Je peux vous assurer que les lecteurs de ce blog le considèrent comme le leur.

C'est une anecdote, mais l'an dernier, Oscar Uberti, un lecteur franco-paraguayen, est venu au Paraguay. C'est l'un des lecteurs assidus de mon blog ABC Rogue. Il est ingénieur à la retraite, et il s'intéresse beaucoup à la langue guarani ; alors, il a commencé à rédiger un dictionnaire guaraní des termes techniques utilisés par les ingénieurs. Il lit donc le blog pour apprendre et pratiquer la langue avec d'autres, depuis la France.
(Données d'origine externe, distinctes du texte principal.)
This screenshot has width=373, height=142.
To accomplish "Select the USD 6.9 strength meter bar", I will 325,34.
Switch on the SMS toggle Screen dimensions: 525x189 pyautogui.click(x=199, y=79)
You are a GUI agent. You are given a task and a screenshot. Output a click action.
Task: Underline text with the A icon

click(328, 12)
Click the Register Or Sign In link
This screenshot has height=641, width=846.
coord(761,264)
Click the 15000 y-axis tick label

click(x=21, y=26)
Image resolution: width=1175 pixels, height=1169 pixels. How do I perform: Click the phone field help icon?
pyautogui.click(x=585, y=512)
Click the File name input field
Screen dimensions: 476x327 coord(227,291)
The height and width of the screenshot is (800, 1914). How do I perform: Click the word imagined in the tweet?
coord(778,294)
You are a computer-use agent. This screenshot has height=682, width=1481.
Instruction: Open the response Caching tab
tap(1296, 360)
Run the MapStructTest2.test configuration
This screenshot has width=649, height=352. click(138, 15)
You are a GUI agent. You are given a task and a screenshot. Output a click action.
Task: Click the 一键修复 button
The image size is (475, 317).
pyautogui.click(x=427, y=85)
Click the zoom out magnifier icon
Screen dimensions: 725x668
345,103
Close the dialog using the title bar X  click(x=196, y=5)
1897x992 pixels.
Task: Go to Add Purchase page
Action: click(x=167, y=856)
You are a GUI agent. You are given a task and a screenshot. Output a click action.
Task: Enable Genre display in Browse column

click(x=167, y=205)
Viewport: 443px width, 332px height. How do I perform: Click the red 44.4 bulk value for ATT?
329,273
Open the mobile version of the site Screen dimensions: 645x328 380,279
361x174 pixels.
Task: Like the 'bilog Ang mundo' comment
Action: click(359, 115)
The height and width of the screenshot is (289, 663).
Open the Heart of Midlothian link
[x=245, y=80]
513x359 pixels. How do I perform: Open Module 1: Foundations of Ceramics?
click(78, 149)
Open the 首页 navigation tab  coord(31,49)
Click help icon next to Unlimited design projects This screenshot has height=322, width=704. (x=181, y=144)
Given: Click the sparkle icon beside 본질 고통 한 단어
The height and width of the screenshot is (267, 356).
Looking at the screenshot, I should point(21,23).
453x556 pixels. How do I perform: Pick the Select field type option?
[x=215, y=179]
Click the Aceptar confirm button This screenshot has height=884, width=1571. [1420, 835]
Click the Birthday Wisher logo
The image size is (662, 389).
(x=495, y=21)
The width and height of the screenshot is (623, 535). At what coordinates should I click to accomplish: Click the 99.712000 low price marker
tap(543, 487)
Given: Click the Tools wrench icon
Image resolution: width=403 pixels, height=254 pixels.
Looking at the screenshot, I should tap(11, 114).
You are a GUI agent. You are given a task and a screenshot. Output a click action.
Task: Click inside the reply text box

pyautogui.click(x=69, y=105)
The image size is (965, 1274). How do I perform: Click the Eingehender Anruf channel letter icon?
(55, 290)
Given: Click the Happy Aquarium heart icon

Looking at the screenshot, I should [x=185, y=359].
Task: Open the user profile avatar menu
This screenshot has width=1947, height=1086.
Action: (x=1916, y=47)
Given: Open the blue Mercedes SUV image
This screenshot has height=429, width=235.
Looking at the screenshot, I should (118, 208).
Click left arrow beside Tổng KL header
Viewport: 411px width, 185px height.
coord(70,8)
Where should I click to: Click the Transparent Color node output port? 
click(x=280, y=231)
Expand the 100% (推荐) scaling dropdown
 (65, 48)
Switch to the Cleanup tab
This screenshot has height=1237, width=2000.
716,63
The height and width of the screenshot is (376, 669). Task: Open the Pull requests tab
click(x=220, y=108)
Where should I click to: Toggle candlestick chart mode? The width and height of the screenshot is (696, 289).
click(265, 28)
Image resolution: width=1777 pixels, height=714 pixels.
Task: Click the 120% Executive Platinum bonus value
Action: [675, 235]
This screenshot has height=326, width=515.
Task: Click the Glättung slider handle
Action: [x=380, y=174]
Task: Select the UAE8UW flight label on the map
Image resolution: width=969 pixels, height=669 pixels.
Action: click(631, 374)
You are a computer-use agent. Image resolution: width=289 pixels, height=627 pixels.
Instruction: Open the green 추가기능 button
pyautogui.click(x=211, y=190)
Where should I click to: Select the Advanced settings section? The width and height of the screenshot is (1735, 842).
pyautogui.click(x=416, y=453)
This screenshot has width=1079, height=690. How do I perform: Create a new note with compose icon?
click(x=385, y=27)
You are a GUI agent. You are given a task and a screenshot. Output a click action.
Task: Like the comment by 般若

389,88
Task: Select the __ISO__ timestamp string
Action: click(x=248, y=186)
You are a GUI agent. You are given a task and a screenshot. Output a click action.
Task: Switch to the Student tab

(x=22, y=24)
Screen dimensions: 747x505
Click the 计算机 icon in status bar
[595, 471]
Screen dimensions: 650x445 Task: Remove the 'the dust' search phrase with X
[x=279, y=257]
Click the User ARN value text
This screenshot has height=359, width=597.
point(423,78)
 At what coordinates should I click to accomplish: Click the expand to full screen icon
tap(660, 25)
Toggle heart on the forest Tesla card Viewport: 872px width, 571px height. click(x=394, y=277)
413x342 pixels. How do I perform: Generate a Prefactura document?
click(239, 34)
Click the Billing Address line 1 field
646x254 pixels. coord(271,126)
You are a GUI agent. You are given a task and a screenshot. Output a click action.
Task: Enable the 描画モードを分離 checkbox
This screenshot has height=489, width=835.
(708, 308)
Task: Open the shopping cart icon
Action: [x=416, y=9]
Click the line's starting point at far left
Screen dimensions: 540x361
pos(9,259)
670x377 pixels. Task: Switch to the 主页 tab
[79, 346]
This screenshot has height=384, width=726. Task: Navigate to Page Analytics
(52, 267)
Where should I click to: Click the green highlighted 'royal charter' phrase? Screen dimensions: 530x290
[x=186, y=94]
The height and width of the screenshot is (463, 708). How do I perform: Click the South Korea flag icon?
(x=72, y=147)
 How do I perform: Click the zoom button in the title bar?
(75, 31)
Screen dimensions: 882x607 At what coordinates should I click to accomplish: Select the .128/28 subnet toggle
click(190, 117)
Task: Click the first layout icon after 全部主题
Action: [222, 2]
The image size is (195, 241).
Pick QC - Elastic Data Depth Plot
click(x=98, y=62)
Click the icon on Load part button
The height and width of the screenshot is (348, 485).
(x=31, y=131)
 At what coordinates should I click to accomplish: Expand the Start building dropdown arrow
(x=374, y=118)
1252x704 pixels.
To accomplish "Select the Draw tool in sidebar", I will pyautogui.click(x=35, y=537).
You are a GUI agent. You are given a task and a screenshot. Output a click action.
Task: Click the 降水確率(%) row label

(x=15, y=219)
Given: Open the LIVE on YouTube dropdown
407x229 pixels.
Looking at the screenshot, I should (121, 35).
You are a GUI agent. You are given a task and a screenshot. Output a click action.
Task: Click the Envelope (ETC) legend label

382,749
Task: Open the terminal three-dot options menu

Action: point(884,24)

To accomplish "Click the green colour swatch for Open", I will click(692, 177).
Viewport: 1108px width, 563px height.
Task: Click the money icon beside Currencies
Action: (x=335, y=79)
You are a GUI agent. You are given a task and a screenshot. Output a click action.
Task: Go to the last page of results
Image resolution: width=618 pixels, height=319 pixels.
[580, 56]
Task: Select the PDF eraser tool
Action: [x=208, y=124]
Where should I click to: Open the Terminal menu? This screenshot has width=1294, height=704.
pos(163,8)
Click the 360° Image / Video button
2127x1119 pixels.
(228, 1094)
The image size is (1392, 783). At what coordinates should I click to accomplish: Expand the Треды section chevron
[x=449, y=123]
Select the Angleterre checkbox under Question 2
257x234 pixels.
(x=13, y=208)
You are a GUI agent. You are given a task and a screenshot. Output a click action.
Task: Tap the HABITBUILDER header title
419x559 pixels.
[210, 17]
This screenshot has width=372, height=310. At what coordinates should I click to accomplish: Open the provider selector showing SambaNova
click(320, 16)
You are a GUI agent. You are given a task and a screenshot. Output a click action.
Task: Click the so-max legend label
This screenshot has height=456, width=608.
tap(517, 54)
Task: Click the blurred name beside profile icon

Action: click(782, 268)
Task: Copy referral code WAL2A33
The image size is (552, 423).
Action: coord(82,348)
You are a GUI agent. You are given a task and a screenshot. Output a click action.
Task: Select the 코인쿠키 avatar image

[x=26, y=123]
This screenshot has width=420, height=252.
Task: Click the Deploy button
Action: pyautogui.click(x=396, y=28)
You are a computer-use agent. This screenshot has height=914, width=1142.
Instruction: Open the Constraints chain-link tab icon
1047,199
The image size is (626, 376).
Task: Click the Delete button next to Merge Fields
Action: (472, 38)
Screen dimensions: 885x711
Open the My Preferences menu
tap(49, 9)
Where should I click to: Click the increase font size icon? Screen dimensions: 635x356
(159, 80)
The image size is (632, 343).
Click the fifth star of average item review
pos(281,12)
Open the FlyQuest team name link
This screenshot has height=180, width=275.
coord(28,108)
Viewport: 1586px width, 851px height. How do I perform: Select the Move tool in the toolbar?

GV : Alors que la majorité de la population parle le guaraní, pourquoi selon vous existe-t-il seulement un blog d'informations en guaraní ?

MM : D'abord, il faut toujours se former, surtout aux outils des nouvelles technologies qui créent de nouveaux espaces pour répandre une langue. Il faut également être capable d'écrire, avoir des compétences de journaliste et aimer cela. Écrire pour un journal demande beaucoup de sacrifices, car c'est très chronophage et la famille doit collaborer, en accordant sa confiance et son équilibre. Je suis en train d'achever mon Master de langue guaraní, je fais partie de la première promotion, nous sommes trente étudiants, parmi lesquels des poètes, des journalistes ou des enseignants.

GV: Qui sont les lecteurs de votre blog, les Paraguayens ou les étrangers ?

MM : Ceux qui lisent mon blog sont surtout à l'étranger, ce sont des étudiants dans des universités au Japon, aux États-Unis, à Kiel et Mayence (Allemagne), des étudiants au Canada. Des Paraguayens aussi, qui vivent en Espagne, au Brésil, et au Paraguay, des gens qui aiment cette langue et des étudiants qui sont eux-mêmes guaranis. Des gens qui sont aussi surpris de trouver ce blog, car c'est une rareté. Personne ne pouvait imaginer que cela puisse être fait.

GV : Pensez-vous que le nombre de blog en langue guarani augmentera ?

MM : Je crois qu'ils augmenteront, il y a beaucoup de gens qui l'écrivent très bien, et des bons journalistes qui ont étudié le guarani et sont capables de publier des blogs, mais jusqu'ici, ils ne se permettent pas de le faire. Il semble que je sois la seule qui ne craigne pas de faire des erreurs.

C'est juste une question de prendre son courage à deux mains et de s'y mettre. Cela me rendrait très heureuse, car c'est un espace donné à une langue que beaucoup ont honte de parler ou d'avoir comme langue maternelle. Et ils n'ont pas saisi la richesse qui émane de l'expression des mots, qui sont le teko (essence) de l'être humain.